SA: Are there any contrarian opportunities in SPACs given the steep sell off in the broader SPAC market? Are there any lessons learned from the previous run up (and down) in SPACs that can be applied going forward to investing in general?

Cestrian Capital Research: Spire Global (SPIR) is the standout SPAC diamond amid the rubble in our view. The lessons learned are the same as always – do your work on the fundamentals and then, separately, on the stocks. If you know that the stock you own is issued by a lightweight business, then you know you ought to sell it when risk starts coming out of the market.

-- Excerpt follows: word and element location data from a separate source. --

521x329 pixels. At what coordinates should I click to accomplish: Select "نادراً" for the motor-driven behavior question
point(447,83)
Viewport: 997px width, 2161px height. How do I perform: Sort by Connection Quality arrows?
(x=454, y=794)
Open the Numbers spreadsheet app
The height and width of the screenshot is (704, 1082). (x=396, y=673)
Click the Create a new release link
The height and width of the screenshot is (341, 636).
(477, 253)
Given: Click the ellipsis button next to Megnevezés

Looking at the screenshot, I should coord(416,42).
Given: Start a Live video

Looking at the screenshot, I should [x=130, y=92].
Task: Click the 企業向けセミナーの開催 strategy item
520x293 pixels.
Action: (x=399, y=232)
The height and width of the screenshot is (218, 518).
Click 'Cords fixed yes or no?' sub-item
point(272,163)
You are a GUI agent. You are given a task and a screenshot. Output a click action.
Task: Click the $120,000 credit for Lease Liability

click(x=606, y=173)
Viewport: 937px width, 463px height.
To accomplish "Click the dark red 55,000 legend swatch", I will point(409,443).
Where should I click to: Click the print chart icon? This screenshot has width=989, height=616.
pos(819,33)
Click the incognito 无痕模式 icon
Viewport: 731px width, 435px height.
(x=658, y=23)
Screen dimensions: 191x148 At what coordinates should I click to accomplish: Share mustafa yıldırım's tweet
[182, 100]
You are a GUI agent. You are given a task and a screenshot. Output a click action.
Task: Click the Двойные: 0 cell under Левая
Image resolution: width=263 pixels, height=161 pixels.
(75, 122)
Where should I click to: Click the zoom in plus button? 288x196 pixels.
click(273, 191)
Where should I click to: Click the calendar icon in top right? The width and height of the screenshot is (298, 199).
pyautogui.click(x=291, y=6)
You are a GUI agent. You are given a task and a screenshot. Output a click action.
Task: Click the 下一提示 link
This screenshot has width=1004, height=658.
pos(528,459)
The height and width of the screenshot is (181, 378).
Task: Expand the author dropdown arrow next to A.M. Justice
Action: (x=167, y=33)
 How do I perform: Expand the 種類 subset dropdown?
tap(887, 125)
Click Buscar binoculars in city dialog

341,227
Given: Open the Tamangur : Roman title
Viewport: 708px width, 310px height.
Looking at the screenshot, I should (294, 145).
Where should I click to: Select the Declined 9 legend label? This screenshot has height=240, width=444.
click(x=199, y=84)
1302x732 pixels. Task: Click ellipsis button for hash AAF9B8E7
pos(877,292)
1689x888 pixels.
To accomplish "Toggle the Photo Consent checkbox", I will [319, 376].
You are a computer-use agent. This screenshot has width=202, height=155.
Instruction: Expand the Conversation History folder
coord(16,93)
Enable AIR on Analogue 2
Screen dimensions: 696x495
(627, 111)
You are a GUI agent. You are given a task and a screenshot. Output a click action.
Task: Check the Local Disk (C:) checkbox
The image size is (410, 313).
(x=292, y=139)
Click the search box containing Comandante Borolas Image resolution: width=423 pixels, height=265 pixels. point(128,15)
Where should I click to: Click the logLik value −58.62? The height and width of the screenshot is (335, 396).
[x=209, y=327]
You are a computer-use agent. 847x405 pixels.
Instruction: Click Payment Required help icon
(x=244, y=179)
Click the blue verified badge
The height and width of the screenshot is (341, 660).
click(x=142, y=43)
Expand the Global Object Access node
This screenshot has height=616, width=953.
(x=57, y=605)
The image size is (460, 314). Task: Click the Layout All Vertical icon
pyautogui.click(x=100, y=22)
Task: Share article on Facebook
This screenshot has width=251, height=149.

If you know that the underlying company is solid, growing, cash generative and likely long-lived, you know it can be a strong buy candidate when the stock is on the floor and twitching.

SA: Can you discuss the opportunities and risks of trading around earnings (particularly for a core position)? Can you give an example?

Cestrian Capital Research: We don’t do this – it’s too scary!! There are other services on Seeking Alpha who do this very well, but we aren’t one of them. We prefer longer time frames to smooth out earnings surprises, which are inevitable no matter how good the analysis beforehand.

SA: What’s one of your highest conviction ideas right now?

Cestrian Capital Research: DataDog (DDOG), for the reasons we lay out above. Great and improving fundamentals, stock way off of its highs, plenty of growth ahead in our view.


Thanks to Cestrian Capital Research for the interview.